Plate 1 Here the New York World uses its color press to show off its color press. The text explains: “It is thirty feet long, eight feet wide and fifteen feet high, weighing about seventy tons and made up of some forty thousand separate parts, all of which move with the most perfect precision and harmony.” Many newspapers opened their press and composition rooms to the public; here visitors stand on a viewing platform in the back of the room. New York World, 27 March 1898, back page of magazine section, American Newspaper Repository, Rubenstein Library, Duke University.

Plate 2 This 1896 poster is one of many that depicted the newspaper as a pleasant diversion and chic accessory for city women. The woman pictured here is not the kind that Americans might previously have associated with newspaper buying, such as a working-class woman looking for service jobs in the classifieds, a housewife consulting recipes, or a militant suffragette reading up on state politics. Instead, she is young, fashionable, and well-to-do. New York Sunday World poster, 19 April 1896, Art Posters Collection, New-York Historical Society.

Plate 3 New York World advertisement for the following Sunday’s paper. The ad pictures a printing press transformed into a cannon, which fires off special features that explode in colorful bursts. The person operating the press is the type of reader that editors and advertisers most hoped to draw to their Sunday pages—a young woman. New York World, 27 March 1898, back page of magazine section, American Newspaper Repository, Rubenstein Library, Duke University.
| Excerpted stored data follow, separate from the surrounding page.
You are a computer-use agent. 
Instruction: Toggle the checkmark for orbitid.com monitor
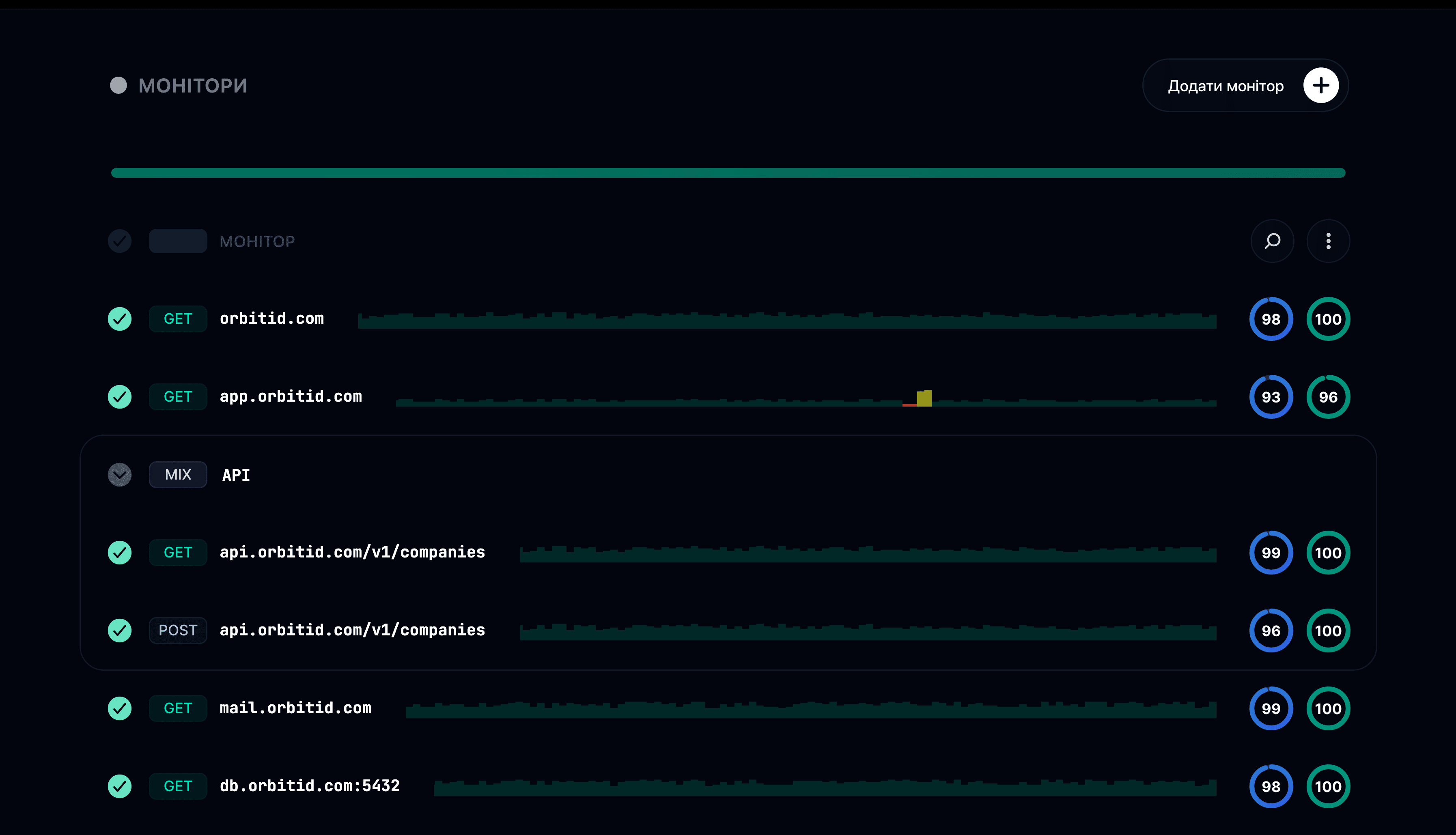pos(120,319)
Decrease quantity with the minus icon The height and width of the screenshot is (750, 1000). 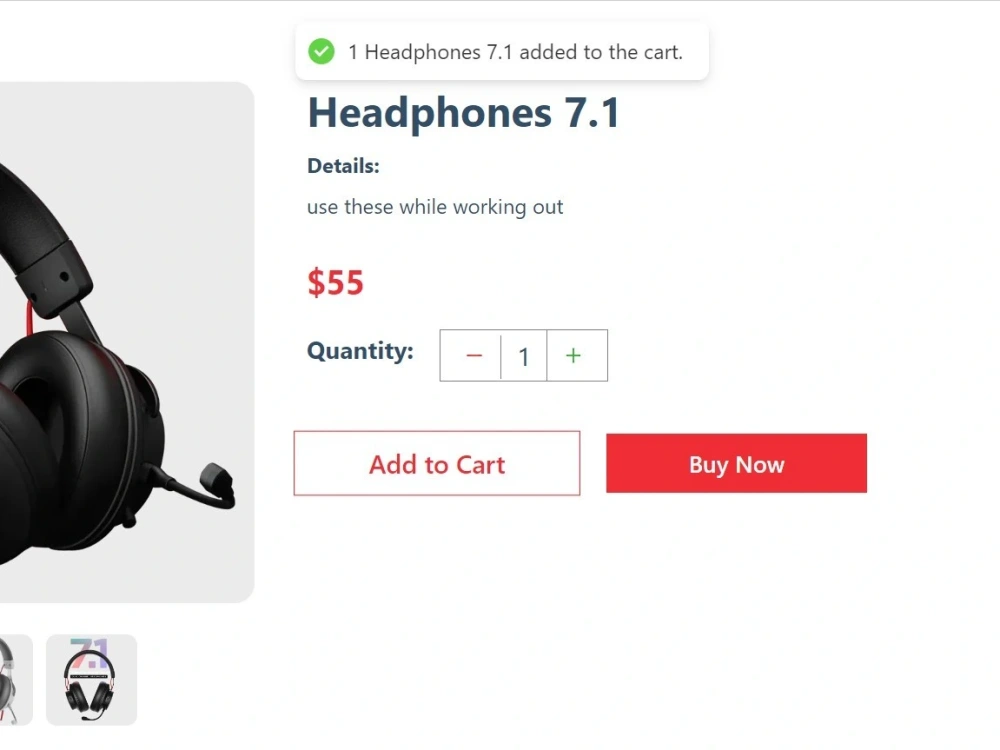[473, 355]
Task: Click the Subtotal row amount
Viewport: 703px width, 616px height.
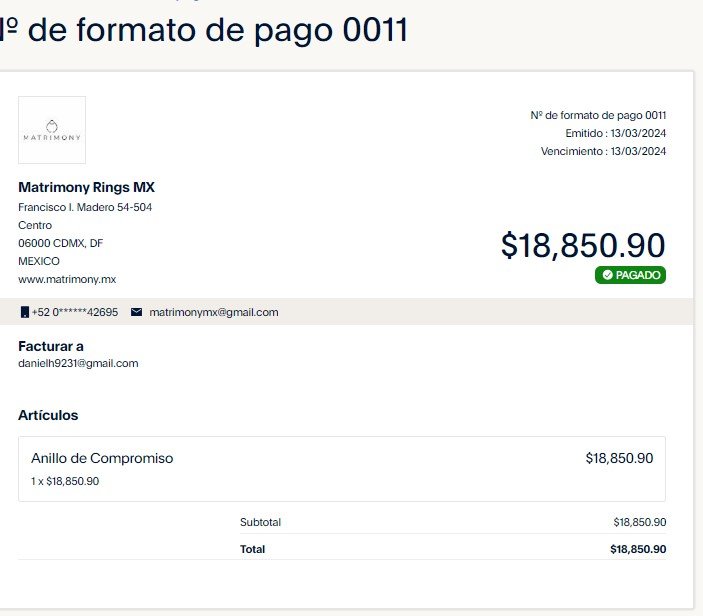Action: point(640,522)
Plate 4 Tillie the Toiler, which ran in the Philadelphia North American, chronicled the office adventures of a secretary in the 1920s. Reprinted with permission from King Features Syndicate.
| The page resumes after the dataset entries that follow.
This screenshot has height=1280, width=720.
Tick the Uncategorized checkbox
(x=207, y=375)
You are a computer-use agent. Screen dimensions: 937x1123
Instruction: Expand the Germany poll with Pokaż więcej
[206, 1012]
Plate 5 Photomontage of the Central Park Mall, by L. L. Roush. This was part of a series of photomontages of locations around the city that appeared in the exuberant, experimental first years of the New York World’s color supplement. New York World, 4 August 1901, color supplement, front page, American Newspaper Repository, Rubenstein Library, Duke University.

Plate 6 The fun of “The Yellow Kid” lay in seeing the Kid and his friends imitate but also lampoon adult activities and in deciphering the comically misspelled and accented English, usually scrawled on signs or right onto the characters’ clothes. Richard Outcault, “The Amateur Dime Museum in Hogan’s Alley,” New York World, 4 October 1896, San Francisco Academy of Comic Art Collection, Ohio State University Billy Ireland Cartoon Library and Museum.

Plate 7 Map of Wisconsin counties, color-coded for wealth. The tables detail the subscription rates in each county. A few pages earlier, the Book of Facts explained that “ninety-six percent of the circulation of The Sunday Tribune is in the best counties. Three percent is in the good counties; 0.2% in the fair; and only 0.1% in the poor.” Chicago Tribune, Book of Facts, 1927: Data on Markets, Merchandising, Advertising, with Special Reference to the Chicago Territory and Chicago Newspaper Advertising (Chicago: Chicago Tribune, 1927), quote from 95, images from 96, 99, 100, 97.

Plate 8 The American Weekly ran several series by illustrator Nell Brinkley. They all featured thin, large-eyed “Brinkley girls” with masses of curls, who showed off beautiful clothes while seeking adventure and romance. In the top right-hand corner is the title of the Hearst chain’s Sunday magazine, “American Weekly,” with a space below for the local paper to stamp its name. Milwaukee Sentinel, 15 November 1925. Reprinted with permission from Fantagraphics Books.